:: What is expected ::
Leaving out the pictures, output each record exactly as it stands.

══ The records

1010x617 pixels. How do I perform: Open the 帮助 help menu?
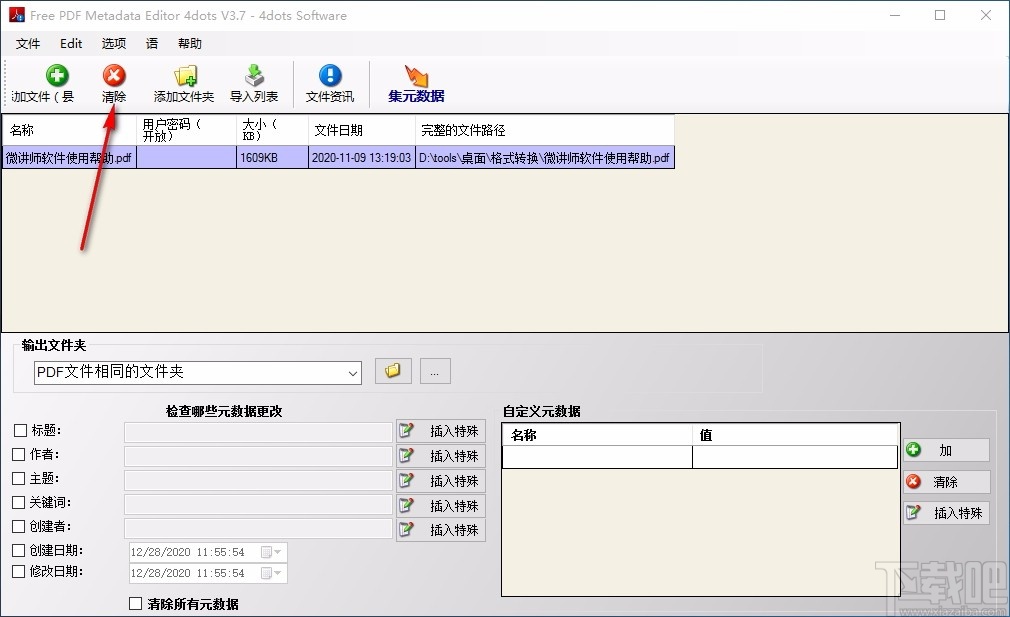[x=190, y=43]
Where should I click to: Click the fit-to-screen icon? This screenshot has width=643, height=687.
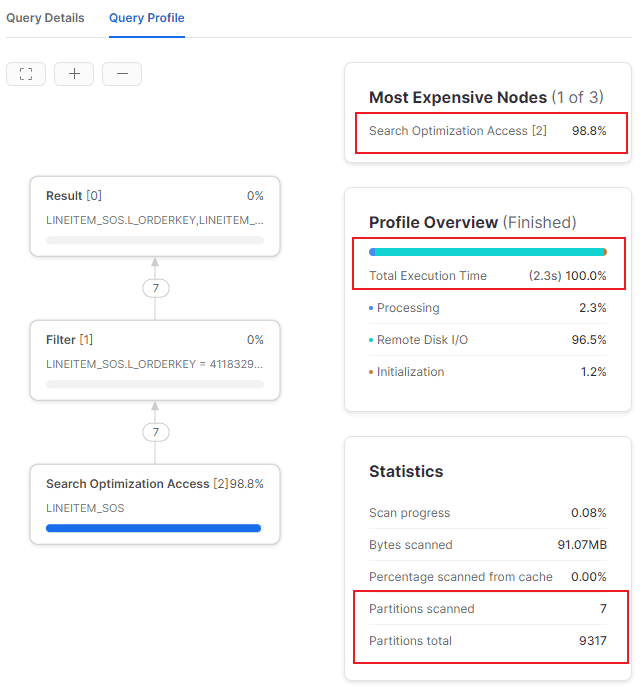point(26,74)
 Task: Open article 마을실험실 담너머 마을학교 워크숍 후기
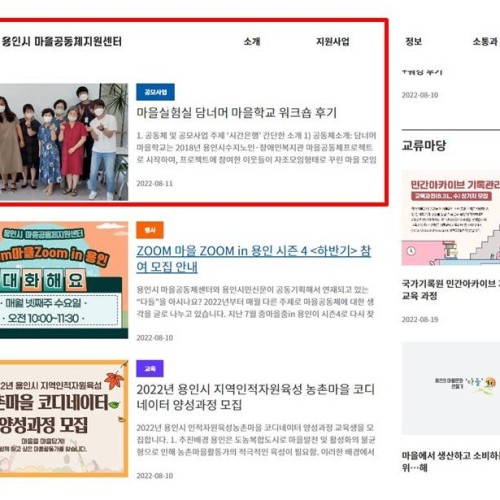(236, 113)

════

:: Reply ::
1010x617 pixels. How do I perform: Open the 帮助 help menu?
[x=190, y=43]
Where should I click to: Click the fit-to-screen icon? This screenshot has width=643, height=687.
point(26,74)
 Task: Open article 마을실험실 담너머 마을학교 워크숍 후기
(236, 113)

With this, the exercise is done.